Deux audiences concernant la succession de Johnny Hallyday seront encore présentes au rôle du tribunal de Nanterre.

L’une concerne la compétence des juridictions françaises, l’autre le gel des royalties.

Le 22 novembre 2018, le tribunal de Nanterre devait statuer sur la compétence des juridictions françaises pour régler la succession de Johnny Hallyday.

L’audience aurait été repoussée en mars 2019 afin de permettre aux enfants du chanteur d’assigner le trustee en charge de gérer le patrimoine.

Cette mise en cause du gestionnaire du trust est un préalable indispensable pour que la future décision lui soit opposable.

Le juge devra appliquer les nouvelles règles édictées dans le Règlement européen n° 650/2012 applicable à toutes les successions ouvertes à partir 17 août 2015. Ce règlement européen a une vocation universelle, ce qui signifie qu’il est applicable même si litige intéresse un pays tiers, ici les États-Unis et plus précisément la Californie.

L’article 4 du règlement nous indique que la juridiction compétente est celle de la résidence habituelle du défunt, ce qui mènerait le tribunal à faire une analyse de fond pour déterminer le lieu où Johnny Hallyday avait sa résidence habituelle au moment de son décès, avec bien entendu à la clé des conséquences fiscales.

Bien heureusement, l’article 10 de même règlement permet également de saisir la juridiction du pays dont le défunt a la nationalité.

La France pourrait donc bien retenir sa compétence sur cet article.

Toutefois, il est fort probable pour Laetitia ou le trustee invoquent avec succès l’article 12 du règlement permettant de limiter la compétence du juge français aux seuls biens présents sur le territoire français : "lorsque la masse successorale comprend des biens situés dans un État tiers, la juridiction saisie pour statuer sur la succession peut, à la demande d’une des parties, décider de ne pas statuer sur l’un ou plusieurs de ces biens si l’on peut s’attendre à ce que la décision qu’elle rendrait sur les biens en question ne soit pas reconnue ou, le cas échéant, ne soit pas déclarée exécutoire dans ledit État tiers".

Pour convaincre le tribunal de Nanterre d’épargner tous les biens américains de leur analyse, Laetitia ou le trustee devront donc persuader les magistrats que leur future décision ne sera pas appliquée par la Californie.
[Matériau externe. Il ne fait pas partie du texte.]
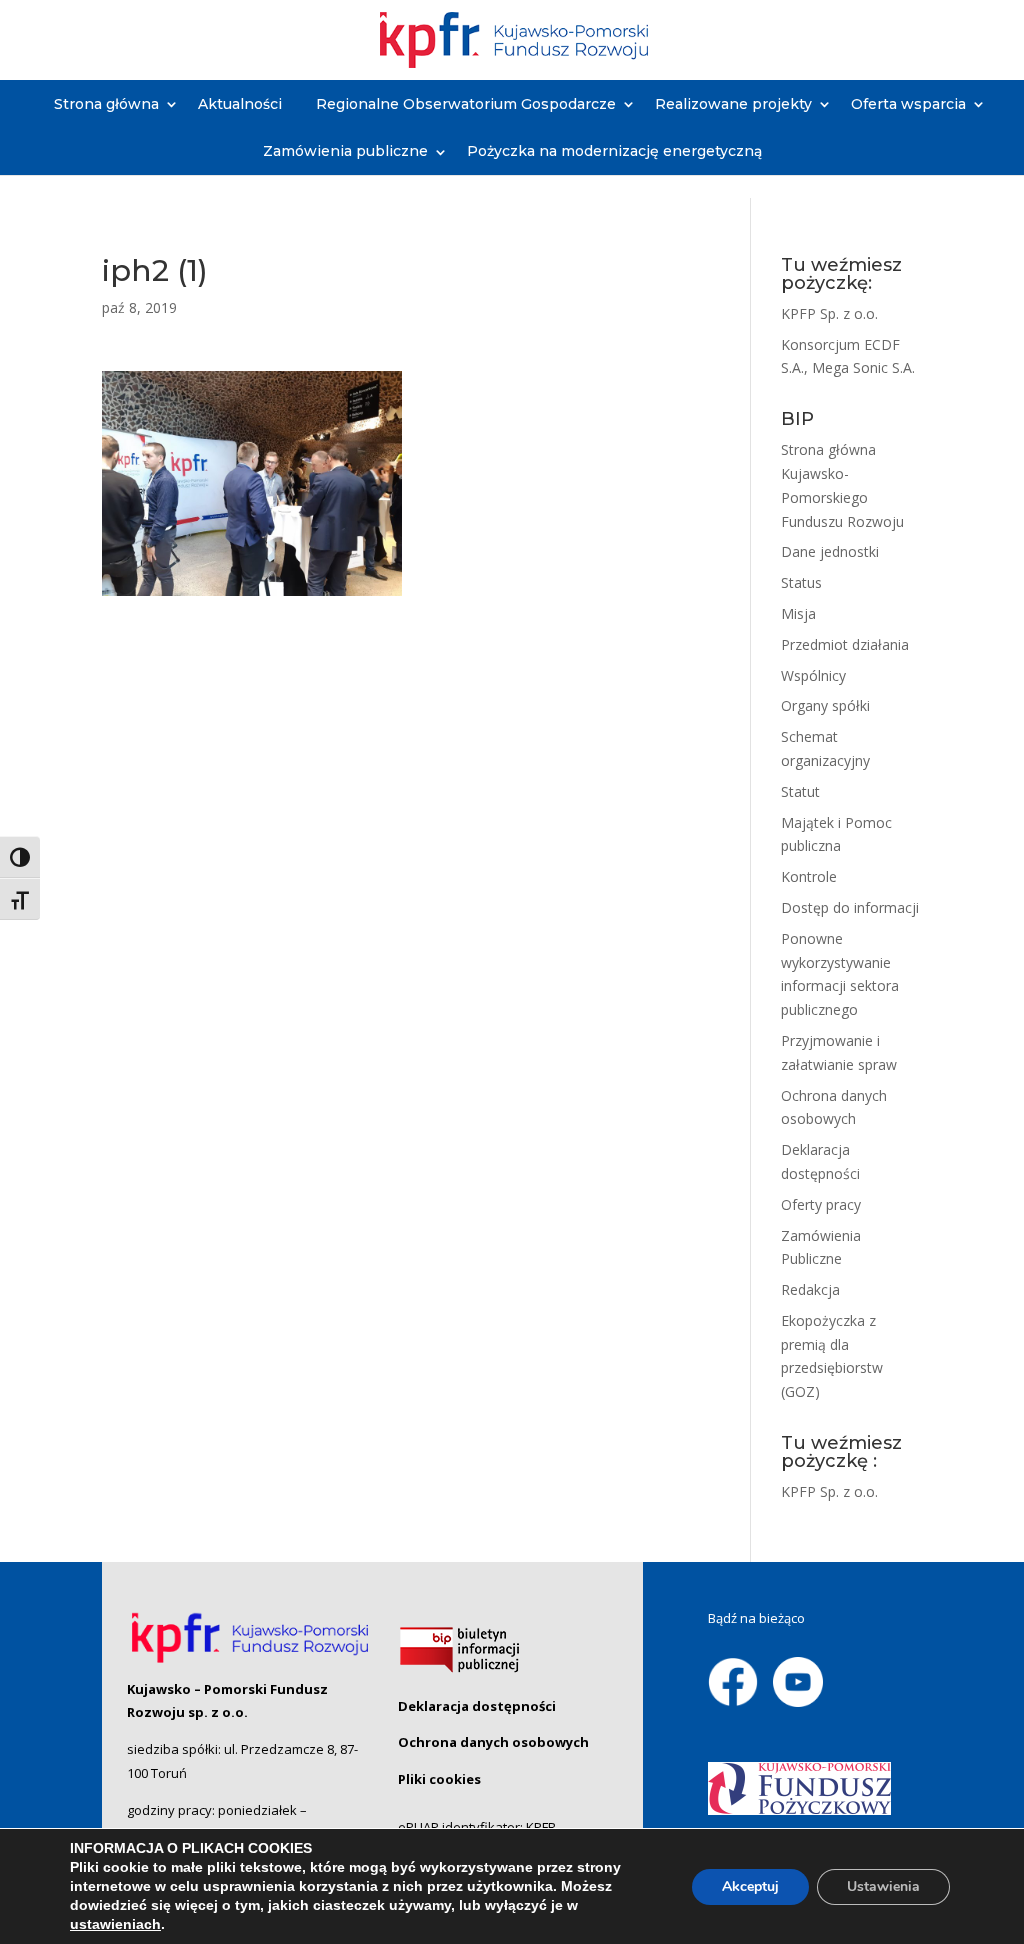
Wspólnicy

Ils devront donc pour cela faire une démonstration fondée sur le droit international privé californien et plus précisément sur leurs règles de reconnaissance des décisions étrangères. Pour l’essentiel, il s’agira d’étendre les règles de reconnaissances de décisions inter-états, les États-Unis comptant en effet 50 États et 50 législations différentes.

Le plus prudent pour Laura et David sera donc d’épargner le plus possible de biens ou d’avoirs du joug du trust car une fois transférés, ils ne sont pas certains d’en voir la couleur et ce même si leur action s’avérait victorieuse.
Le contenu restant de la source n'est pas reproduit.